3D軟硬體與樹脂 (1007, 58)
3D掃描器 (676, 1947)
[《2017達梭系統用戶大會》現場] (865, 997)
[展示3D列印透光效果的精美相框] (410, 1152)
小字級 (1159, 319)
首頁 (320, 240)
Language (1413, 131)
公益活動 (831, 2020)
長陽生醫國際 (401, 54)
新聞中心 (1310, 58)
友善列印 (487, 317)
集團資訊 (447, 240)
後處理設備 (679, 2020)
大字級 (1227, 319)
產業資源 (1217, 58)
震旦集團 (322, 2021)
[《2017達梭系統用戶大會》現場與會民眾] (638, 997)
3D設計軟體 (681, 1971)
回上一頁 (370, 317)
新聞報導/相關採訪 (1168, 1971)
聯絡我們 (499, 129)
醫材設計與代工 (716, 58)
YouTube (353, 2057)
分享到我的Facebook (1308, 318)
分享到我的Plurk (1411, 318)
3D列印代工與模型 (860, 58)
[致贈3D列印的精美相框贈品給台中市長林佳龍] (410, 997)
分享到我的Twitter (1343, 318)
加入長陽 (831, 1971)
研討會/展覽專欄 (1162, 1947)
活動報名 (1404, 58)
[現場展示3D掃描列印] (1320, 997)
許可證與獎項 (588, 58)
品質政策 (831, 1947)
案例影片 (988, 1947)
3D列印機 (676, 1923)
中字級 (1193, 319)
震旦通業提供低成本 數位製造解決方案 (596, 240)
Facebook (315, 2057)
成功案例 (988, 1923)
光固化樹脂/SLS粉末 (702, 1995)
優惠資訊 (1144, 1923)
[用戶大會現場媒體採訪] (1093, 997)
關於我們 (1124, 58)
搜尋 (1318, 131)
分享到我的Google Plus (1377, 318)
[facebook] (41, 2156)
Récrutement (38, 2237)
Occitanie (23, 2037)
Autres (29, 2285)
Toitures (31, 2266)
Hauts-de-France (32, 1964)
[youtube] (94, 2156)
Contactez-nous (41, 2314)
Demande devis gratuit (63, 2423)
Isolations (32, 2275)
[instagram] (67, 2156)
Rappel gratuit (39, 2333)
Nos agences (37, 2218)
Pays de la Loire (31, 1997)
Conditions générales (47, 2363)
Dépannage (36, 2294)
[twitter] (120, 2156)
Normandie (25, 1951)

━━━━━━━━━━━━━━━━━━━━━━━━━━━━━━

Your instructions
When the word "gratuit" occurs in a line above, list that line.

Output of the exercise
Demande devis gratuit (63, 2423)
Rappel gratuit (39, 2333)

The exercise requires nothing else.